▶ **Given records**:
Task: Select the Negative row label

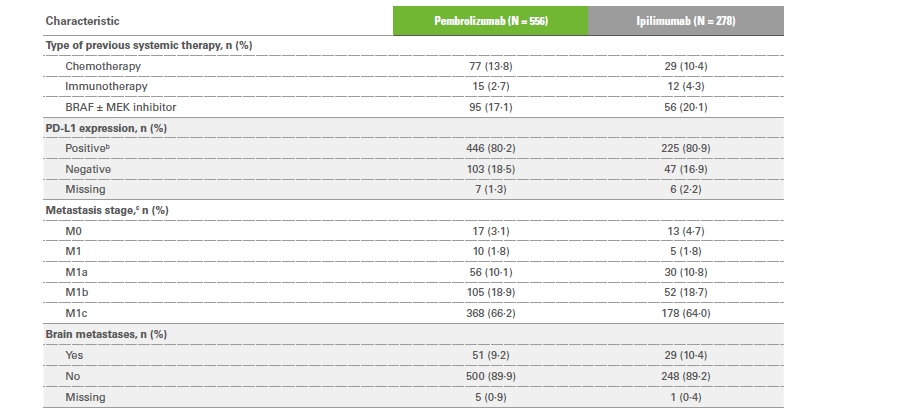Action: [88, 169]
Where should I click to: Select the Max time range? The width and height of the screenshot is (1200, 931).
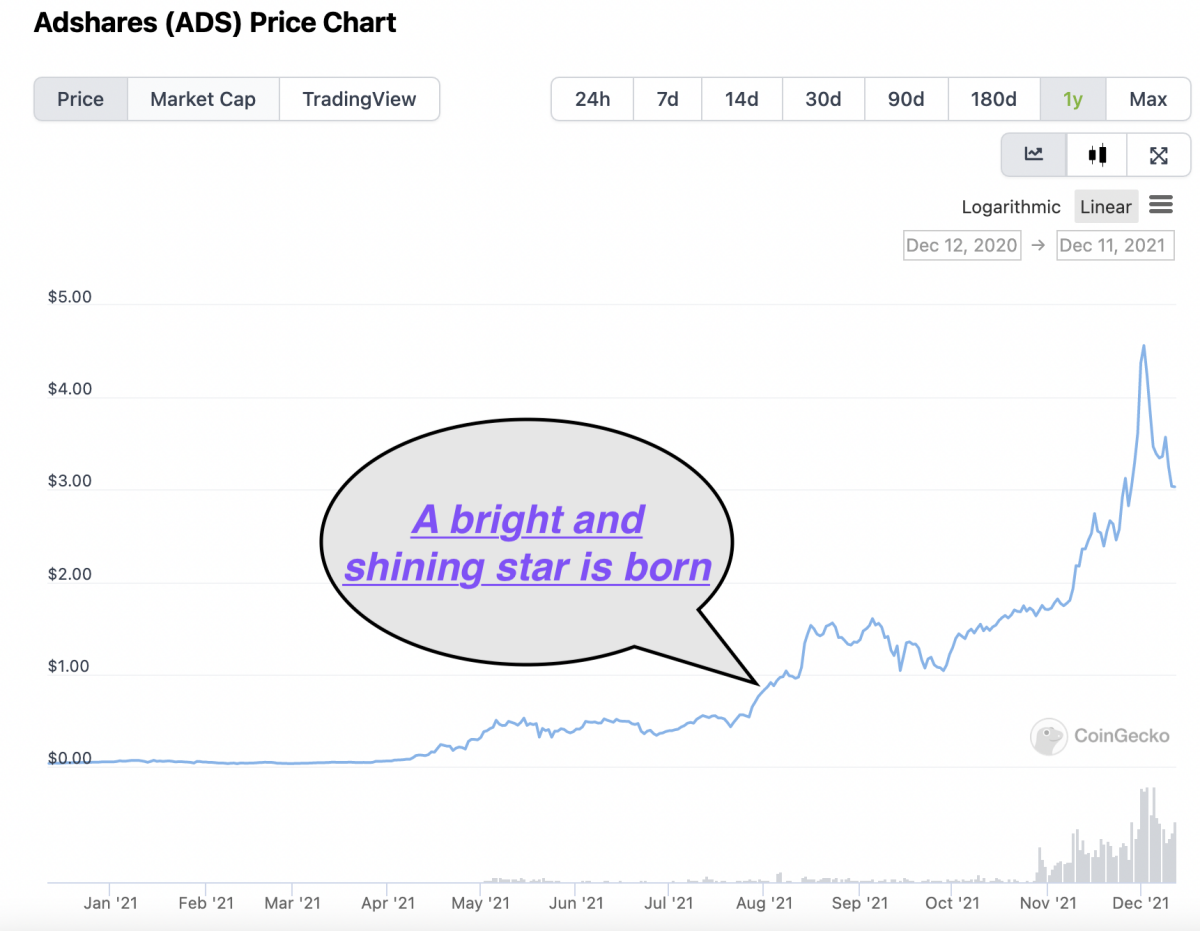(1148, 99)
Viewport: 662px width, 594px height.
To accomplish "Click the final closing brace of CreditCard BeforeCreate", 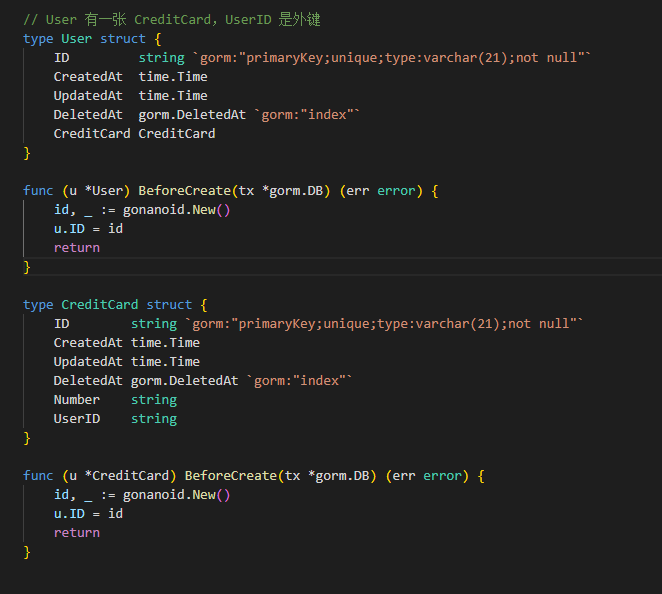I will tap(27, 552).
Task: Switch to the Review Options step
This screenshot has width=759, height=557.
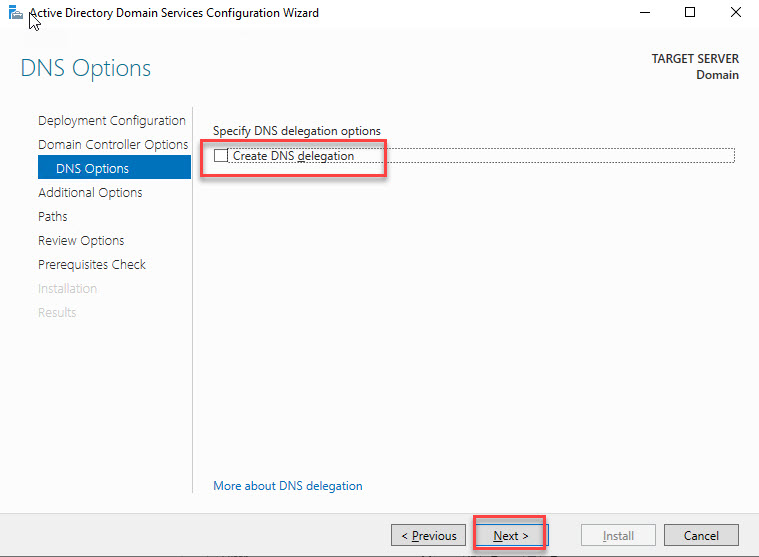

▶ **Problem details**: Each line from the one holding "Task: Switch to the Review Options step" through the end of the listing is to be output exactly, both ends included, with no other lines and the pictures left out.

▶ **Exercise result**:
Task: Switch to the Review Options step
This screenshot has width=759, height=557.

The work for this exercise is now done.